So why did Equifax take so long to go public? With ongoing investigations, we may not know the details for some time. But experts have speculated that the organization needed time to determine the scope and risks of the data exposure and to determine how to respond. As a global company, Equifax has to comply with data breach laws in all U.S. states and territories and, depending on the consumers affected, 23 other countries worldwide. They also must have contractual requirements to notify business partners, especially with a company like Equifax, which works with more than 91 million businesses worldwide.
Complexity is Not an Excuse
Timely response to a data privacy/security incident is critical to business: not only can slow response result in fines for noncompliance, delay also creates a negative impression with regulators, lawmakers, and the public. Breach response can be complex, and that is an explanation for notification delay but not an excuse.
The fact is there are tools and processes available that not only accelerate and simplify breach response but also help ensure compliance with the intersecting maze of breach notification laws and contractual obligations. For example, the RADAR incident response management platform gives response teams instant access to 100% up-to-date information on state, federal, and international breach notification requirements. It leads users through a workflow to capture the incident’s risk profile and risk factors then generates incident risk scores for each jurisdiction and provides breach notification guidance for each applicable jurisdiction as well as contractual agreements. It also stores that incident information to prove compliance and easily respond to any internal or regulatory audit. With good monitoring, a strong organizational process for incident detection and reporting, and consistent use of a platform like RADAR, organizations have been known to reduce their time to decision and overall response time window from weeks to literally minutes and days respectively.
Readiness vs Reckoning
As cyber security risks have mounted in recent years, too many organizations have made incident readiness a low organizational and budget priority, hoping it won’t happen to them. But the statistics are inescapable. According to the Identity Theft Resource Center, data breaches jumped 40% in 2016 over 2015. Gemalto reported a 13% increase in the first half of 2017 over the last half of 2016. Over 4 billion records were exposed in 2016, and according to the Breach Level Index, almost 2 billion records have been exposed just in the first half of 2017—122 records every second. Sadly, less than 5% of those records were encrypted to protect them from misuse.
The time has come for organizations to step up and prepare for the inevitable. An ounce of readiness can avoid a ton of reckoning after an incident. At a minimum, organizations need to have in place:
- A regular risk assessment process to identify vulnerabilities and guide spending on encryption, segmentation, monitoring, incident response readiness, and other mitigation measures.
- Security awareness and training programs that teach staff how to spot problems plus a clear, simple and timely incident escalation mechanism. (Timely escalation is important: two Equifax executives, purportedly unaware of the breach, sold stock before it was reported publicly, prompting an SEC investigation.)
- Tools and processes to quickly and consistently assess the risk of harm around an incident and determine if the incident requires notification.
- Tools and processes to ensure regulatory compliance.

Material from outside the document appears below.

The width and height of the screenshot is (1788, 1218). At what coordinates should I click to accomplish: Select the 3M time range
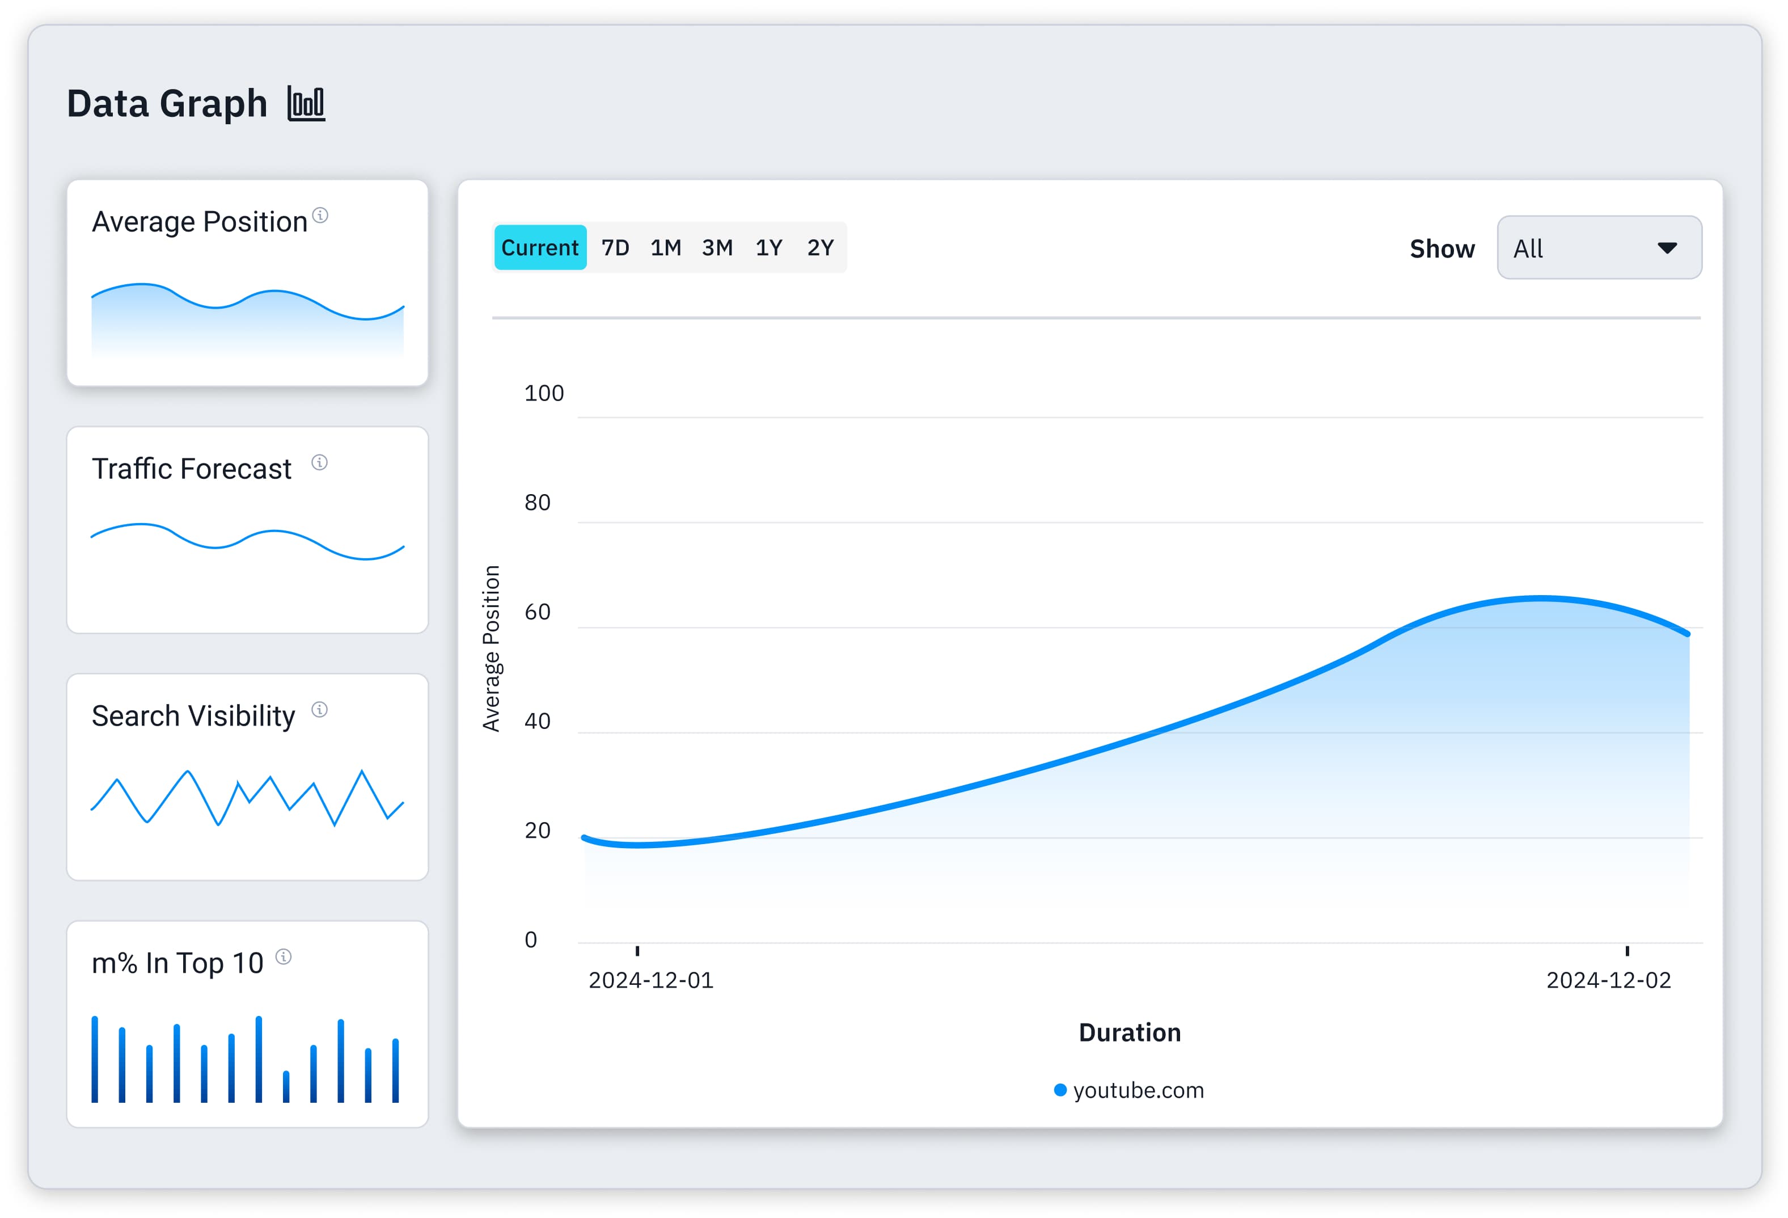[x=717, y=248]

Regulatory breach notification windows can vary from a few weeks in some states to only 72 hours under the EU General Data Protection Regulation (GDPR), and fines for non-compliance can run to hundreds of millions of dollars. If an organization has to start from scratch, just determining notification requirements in multiple jurisdictions can take weeks and cost hundreds of thousands of dollars for outside counsel. There are also reputational costs to over-reporting, so it’s important to quickly determine whether an incident is one of the 90% that don’t require notification.
You Can’t Afford to be Unprepared
The Equifax breach is huge but it is not an isolated incident. The Breach Level Index already lists over 900 breaches in 2017—more than one per day. And a single incident can bring any company low. A few months ago, Equifax was a success story, tripling its stock value in the last 5 years by finding new ways to monetize consumer data and even selling products to help companies hit by cyber attacks to protect their customers. Now this breach may tarnish its reputation and earnings for years to come.
Cyber security and privacy incidents have become a daily occurrence. Given the presumption of breach standard, every incident requires multi-factor risk assessment, consistent decision making, and documentation to mitigate risk of non-compliance. It’s time for business leaders to treat data privacy and security and incident response as core business processes and invest accordingly.
We’ll never know how much of Equifax’s troubles might have been mitigated had they been better prepared for incident response. But if you consider the costs of lost reputation, fines for non-compliance, litigation – not to mention career impact on individual officers of the company – it seems clear that any investment in streamlined incident response could have paid for itself in spades.